What to do:
Would you print the records as they stand, down to the last character?

Material for this task:

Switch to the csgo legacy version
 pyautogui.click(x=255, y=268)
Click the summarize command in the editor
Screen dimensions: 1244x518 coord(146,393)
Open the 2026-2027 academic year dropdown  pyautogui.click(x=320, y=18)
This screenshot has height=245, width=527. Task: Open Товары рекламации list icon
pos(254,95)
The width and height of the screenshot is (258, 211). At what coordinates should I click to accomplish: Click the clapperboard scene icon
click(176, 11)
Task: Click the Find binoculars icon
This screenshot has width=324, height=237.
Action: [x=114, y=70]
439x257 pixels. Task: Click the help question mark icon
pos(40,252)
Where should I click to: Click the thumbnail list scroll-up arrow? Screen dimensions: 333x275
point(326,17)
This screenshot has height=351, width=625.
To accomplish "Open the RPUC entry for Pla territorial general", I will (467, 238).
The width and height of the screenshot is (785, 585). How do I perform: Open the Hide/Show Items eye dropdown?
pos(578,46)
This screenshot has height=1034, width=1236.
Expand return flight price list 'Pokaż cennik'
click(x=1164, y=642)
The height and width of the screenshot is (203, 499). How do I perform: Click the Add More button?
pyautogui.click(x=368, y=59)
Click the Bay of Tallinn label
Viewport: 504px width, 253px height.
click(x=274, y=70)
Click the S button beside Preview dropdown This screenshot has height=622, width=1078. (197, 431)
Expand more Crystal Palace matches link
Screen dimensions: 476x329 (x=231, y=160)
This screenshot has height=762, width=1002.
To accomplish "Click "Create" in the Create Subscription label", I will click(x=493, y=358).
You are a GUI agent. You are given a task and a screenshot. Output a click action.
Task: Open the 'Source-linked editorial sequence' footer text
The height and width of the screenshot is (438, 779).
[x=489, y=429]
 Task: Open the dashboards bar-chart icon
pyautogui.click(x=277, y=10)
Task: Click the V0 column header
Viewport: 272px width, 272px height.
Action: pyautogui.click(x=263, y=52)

Task solution:
Switch to the csgo legacy version
 pyautogui.click(x=255, y=268)
Click the summarize command in the editor
Screen dimensions: 1244x518 coord(146,393)
Open the 2026-2027 academic year dropdown  pyautogui.click(x=320, y=18)
This screenshot has height=245, width=527. Task: Open Товары рекламации list icon
pos(254,95)
The width and height of the screenshot is (258, 211). At what coordinates should I click to accomplish: Click the clapperboard scene icon
click(176, 11)
Task: Click the Find binoculars icon
This screenshot has width=324, height=237.
Action: [x=114, y=70]
439x257 pixels. Task: Click the help question mark icon
pos(40,252)
Where should I click to: Click the thumbnail list scroll-up arrow? Screen dimensions: 333x275
point(326,17)
This screenshot has height=351, width=625.
To accomplish "Open the RPUC entry for Pla territorial general", I will (467, 238).
The width and height of the screenshot is (785, 585). How do I perform: Open the Hide/Show Items eye dropdown?
pos(578,46)
This screenshot has height=1034, width=1236.
Expand return flight price list 'Pokaż cennik'
click(x=1164, y=642)
The height and width of the screenshot is (203, 499). How do I perform: Click the Add More button?
pyautogui.click(x=368, y=59)
Click the Bay of Tallinn label
Viewport: 504px width, 253px height.
click(x=274, y=70)
Click the S button beside Preview dropdown This screenshot has height=622, width=1078. (197, 431)
Expand more Crystal Palace matches link
Screen dimensions: 476x329 (x=231, y=160)
This screenshot has height=762, width=1002.
To accomplish "Click "Create" in the Create Subscription label", I will click(x=493, y=358).
You are a GUI agent. You are given a task and a screenshot. Output a click action.
Task: Open the 'Source-linked editorial sequence' footer text
The height and width of the screenshot is (438, 779).
[x=489, y=429]
 Task: Open the dashboards bar-chart icon
pyautogui.click(x=277, y=10)
Task: Click the V0 column header
Viewport: 272px width, 272px height.
Action: pyautogui.click(x=263, y=52)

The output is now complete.